Comparative Study of Two Topical Anesthetics Prior to Fractional Nonablative Laser Treatment of the Face

Phase 2

Recruiting

Conditions: Topical and Infiltration Anesthetic Toxicity
Anesthesia, Local
Photodamaged Skin

Interventions: Drug: 7.5 g lidocaine 2.5%/ prilocaine 2.5% cream with occlusion
Drug: 2.5 g of lidocaine 23% / tetracaine 7% ointment without occlusion

Brief Summary: The purpose of this study is to determine the efficacy of lidocaine 2.5%/prilocaine 2.5% cream versus lidocaine 23%/tetracaine 7% ointment for topical anesthesia prior to a nonablative laser procedure.

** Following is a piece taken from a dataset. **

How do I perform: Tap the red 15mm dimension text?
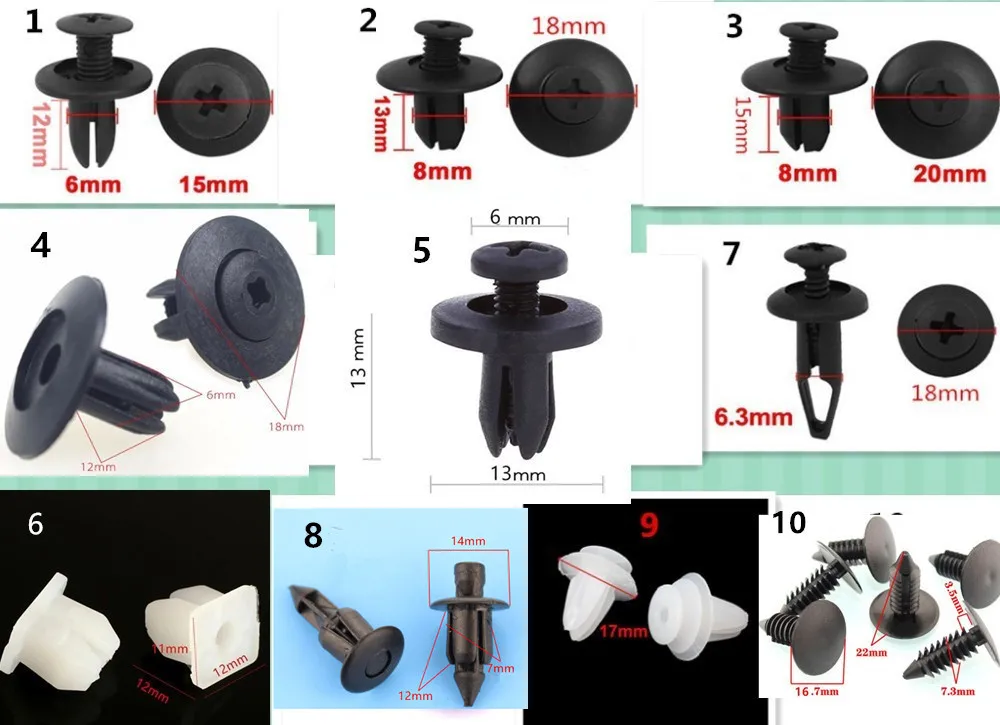click(x=213, y=184)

Detailed Description: Lidocaine 23% / tetracaine 7% ointment and lidocaine 2.5%/ prilocaine 2.5% cream are both topical anesthetics that are used commonly to locally anesthetize the skin prior to laser procedures. With the increased use of powerful lasers for medical and cosmetic purposes, adequate pain control is necessary. This study will compare the efficacy of lidocaine 23% / tetracaine 7% ointment and lidocaine 2.5%/ prilocaine 2.5% cream in reducing self-reported pain after laser treatment. It will also aim to determine the amount of redness, burning and itching a patient experiences with each cream, and if any symptoms of lidocaine toxicity are experienced.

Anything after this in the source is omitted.